Женщины прошли по изогнутому, словно лук, железному мосту и спустились в дикую часть парка. Листья шуршали у них под ногами. Лучи последнего летнего солнца освещали землю, уже начавшую холодеть и засыпать. По спине у Голема пробежала дрожь. Она знала, что зима будет долгой и трудной, так же как знал это парк.

Здесь встречалось куда больше влюбленных парочек, чем в окрестностях проезжей дороги, потому что было куда больше возможностей уединиться. Некоторые явились сюда не только ради невинного флирта, и она неизменно чувствовала их присутствие в густом лесу, за крутыми поворотами тропинки, за поросшими мхом валунами и каменными мостами, — предающиеся незаконной любви пары, одни осторожные и пугливые, другие дерзкие и вызывающие, нежные и грубые, веселые и близкие к отчаянию. Их желание, словно горячий пар, поднималось над разбросанными тут и там купами деревьев.

— А от него что-нибудь слышно? — спросила Анна.

— Что? — вздрогнула Хава. — А, да, он прислал телеграмму из Марселя, а на прошлой неделе — из Бейрута. Сообщает, что доехал. Больше ничего.

— С ним все будет в порядке.

Хава кивнула. Легкомысленная уверенность Анны не передалась ей. Она лучше знала, что ему предстоит.

— А когда он вернется, — не унималась Анна, — как у вас с ним будет?

Хава невольно улыбнулась. Большинство знакомых постеснялись бы задавать такой вопрос дважды вдове, но только не Анна.

— Он же тебе вроде не нравится.

— Мне — нет, а вот тебе нравится. Надо же с этим что-то делать.

— Не так все просто.

— Просто никогда не бывает, — закатила глаза Анна.

Верно, но до какой степени?
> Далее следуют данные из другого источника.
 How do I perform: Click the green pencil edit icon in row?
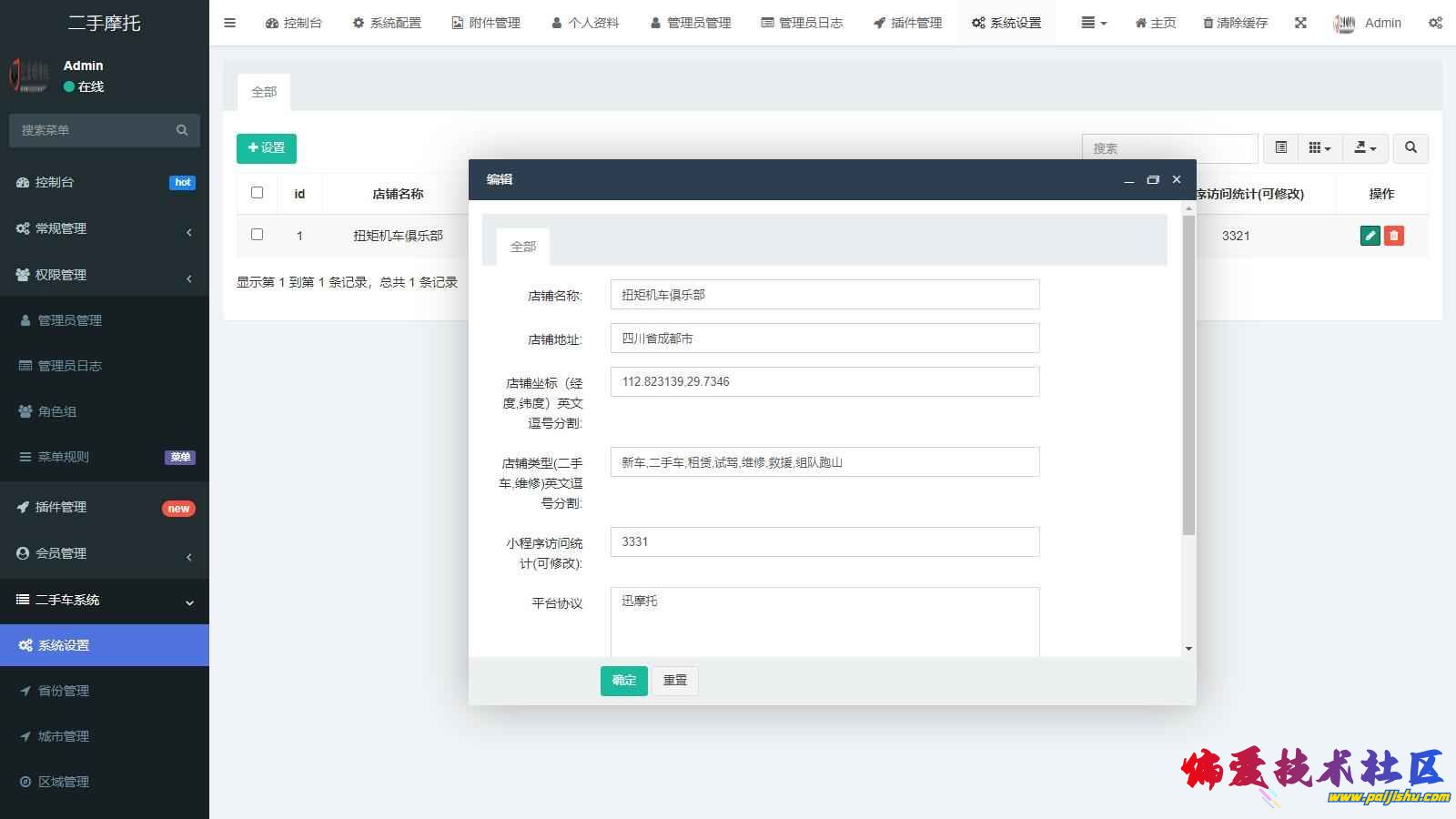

Она только однажды видела Джинна до его отъезда в Марсель, и сначала эта встреча напоминала их первые свидания: осторожными кругами они ходили вокруг друг друга, не зная, что сказать. Гуляя, они достигли доков на Гудзоне, где в свете электрических фонарей рабочие грузили и разгружали пароходы. «Ты что-нибудь помнишь?» — спросил наконец Джинн, и она ответила: «Все помню». Едва взглянув на его лицо, она поняла, что милосерднее было бы солгать, притвориться, будто не помнит, как он пытался уничтожить ее, но этим путем она уже ходила с Майклом и поклялась себе, что больше никогда на него не вернется. «А если бы я не помнила, ты бы мне рассказал?» Он помолчал, наблюдая за грузчиками, а потом ответил: «Не знаю». Что ж, по крайней мере честно.

А потом постепенно, как будто рывками, они снова начали разговаривать. Он рассказал ей о Салехе, его поврежденном сознании и чудесном исцелении в руках Шальмана. «Ты хорошо его знал?» — спросила женщина, и Джинн с сожалением ответил: «Нет, совсем мало».

«Если бы я не ударила его, возможно…»

«Нет, конец все равно был бы такой же».

«Откуда ты знаешь?»

«Хава, прекрати. Смерть Салеха — не твоя вина».

Да, только правда ли это? Она ведь, несомненно, хотела убить мороженщика и бросилась на него с пьянящей радостью и самозабвением. Насколько легче было бы простить себе все и свалить вину на Шальмана — если бы только не память об этой радости. А Майкл? Когда она стояла у его могилы, ее горе было глубоким и искренним, но как примирить его с удовольствием, которое она испытала, узнав, что хозяин убил ее мужа? Ничего не поделаешь: она никогда не сможет отказаться от той, кем стала тогда, не сможет забыть удивительного ощущения, что просто спала с тех пор, как умер Ротфельд, а теперь наконец проснулась и стала собой.